Se queste condizioni non saran soddisfatte JxCat non voterà per Sánchez.
9 Novembre: l’accordo è cosa fatta. Nasce una coalizione che comprende PSOE, Sumar, il cartello d’una ventina di partiti alla sinistra dei socialisti, PNV, EH Bildu (baschi), BeNeGa (galiziani), ERC e JxC (catalani).
All’ultimo momento si aggiunge Coalición Canaria che a Tenerife governa col PP ma che decide di votare a favore del candidato socialista.
15-16 Novembre: secondo dibattito di investitura.
Pedro Sánchez si presenta al Congresso con un lungo e articolato discorso programmatico di un’ora e 40 minuti. Segue un serrato confronto coi leader di partito.
• Núñez-Feijóo gli rinfaccia d’aver venduto la Spagna ai catalanisti e d’aver rotto il patto per cui d’ora in poi chi dovesse minacciare l’unità del paese finirà poi per esser amnistiato;
• Santiago Abascal, leader di Vox, estrema destra, grida al “colpo di Stato”;
• i rappresentanti del nazionalismo catalano lo metton in guardia: se non rispetterà gli accordi firmati, salterà la legislatura e riprenderanno forza le rivendicazioni indipendentiste.
Alla fine con 179 sì e 171 no il Congresso promuove il progetto di governo illustrato dal candidato.
20 Novembre: è annunciata la composizione del nuovo gabinetto. 22 ministri, 12 donne e 10 uomini, 17 del PSOE e 5 di Sumar.
Podemos non entra nell’esecutivo perché né Sánchez né Yolanda Díaz, vicepremier e ministro del lavoro, nonché fondatrice di Sumar, vogliono la riconferma di Irene Montero, compagna di Pablo Iglesias e sponsor della legge del “solo sí es sí”, norma che ha fatto uscire di prigione un certo numero di maniaci sessuali condannati per aggressioni a donne e ragazze. Un pasticcio che ha messo in ombra gli indiscutibili successi economici e sociali del secondo governo Sánchez e che ha influito non poco a consegnare regioni e comuni alla destra, punto di partenza della crisi appena risolta.

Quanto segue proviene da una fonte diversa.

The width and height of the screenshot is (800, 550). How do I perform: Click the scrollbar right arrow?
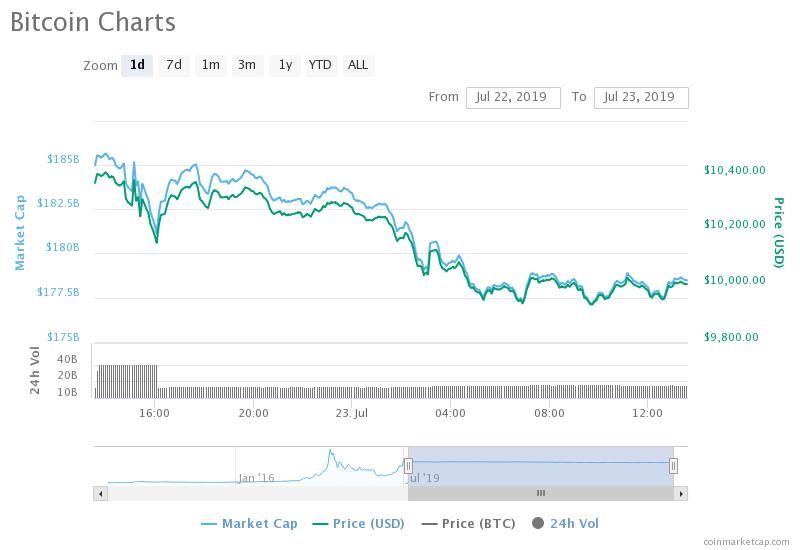[681, 493]
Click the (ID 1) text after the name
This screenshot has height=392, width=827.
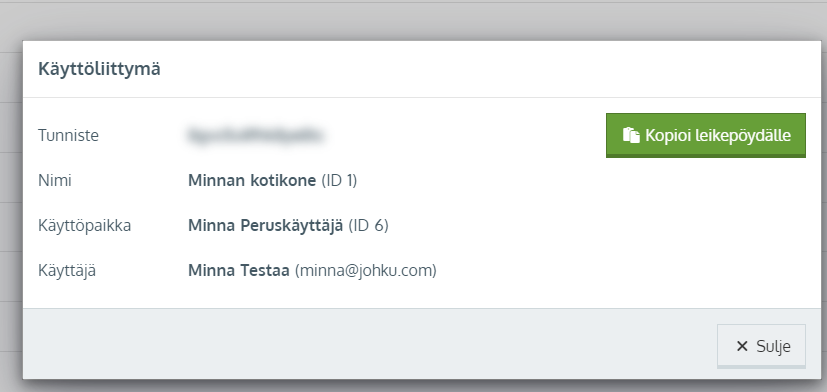[x=339, y=180]
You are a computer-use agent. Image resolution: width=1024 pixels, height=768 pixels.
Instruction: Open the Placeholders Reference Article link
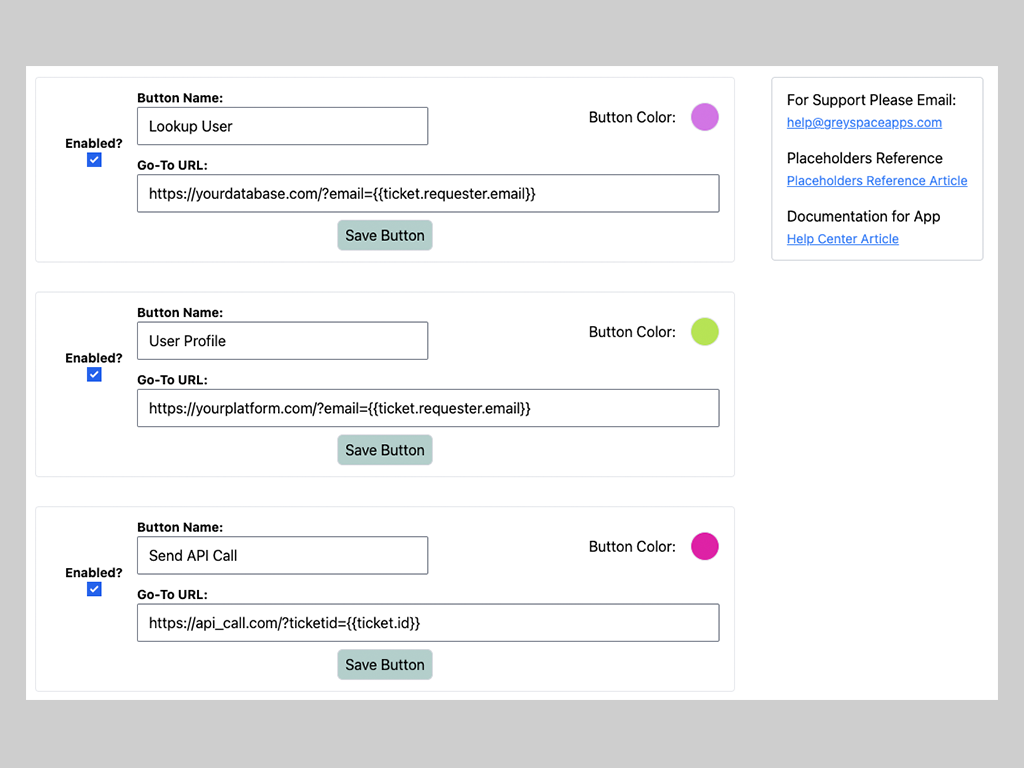877,181

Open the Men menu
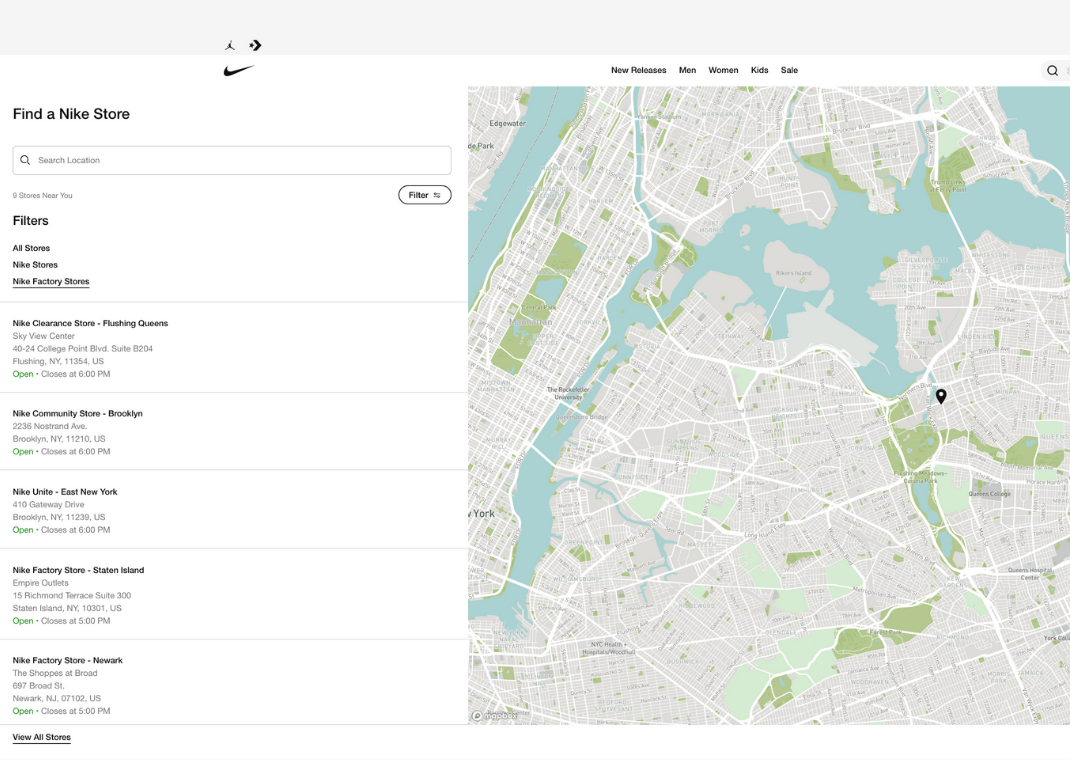tap(687, 70)
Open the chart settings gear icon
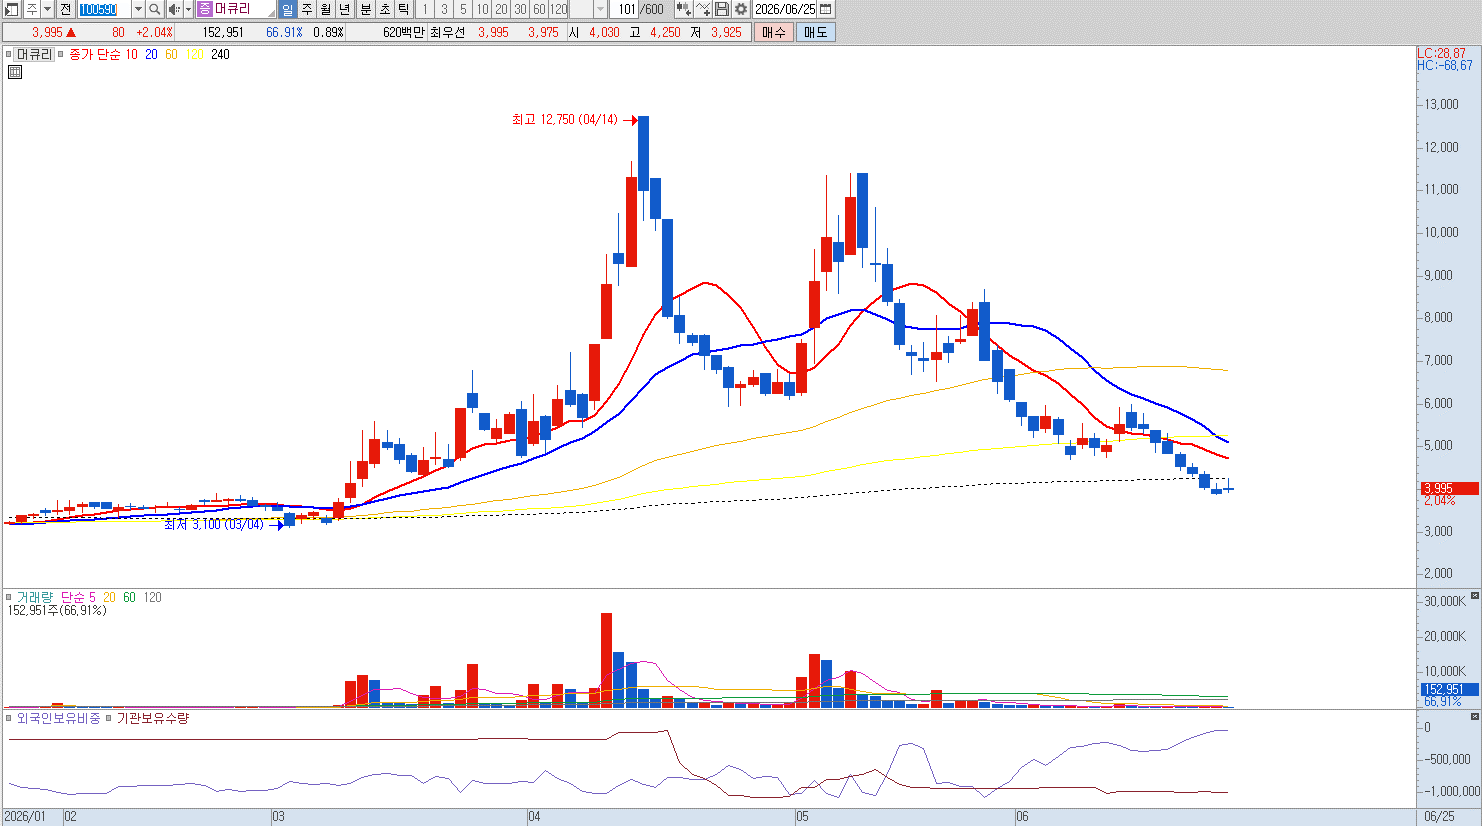The width and height of the screenshot is (1482, 826). (741, 9)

Nel momento in cui in Europa la destra, anche estrema, sembra avere il vento in poppa, mentre la sinistra è in evidente affanno, il traguardo tagliato da Sánchez dev’esser considerato un ottimo risultato. si vedrà col tempo se si tratta d’una vittoria di Pirro o d’una costruzione duratura in grado d’arrivare al 2027 o giù di lì.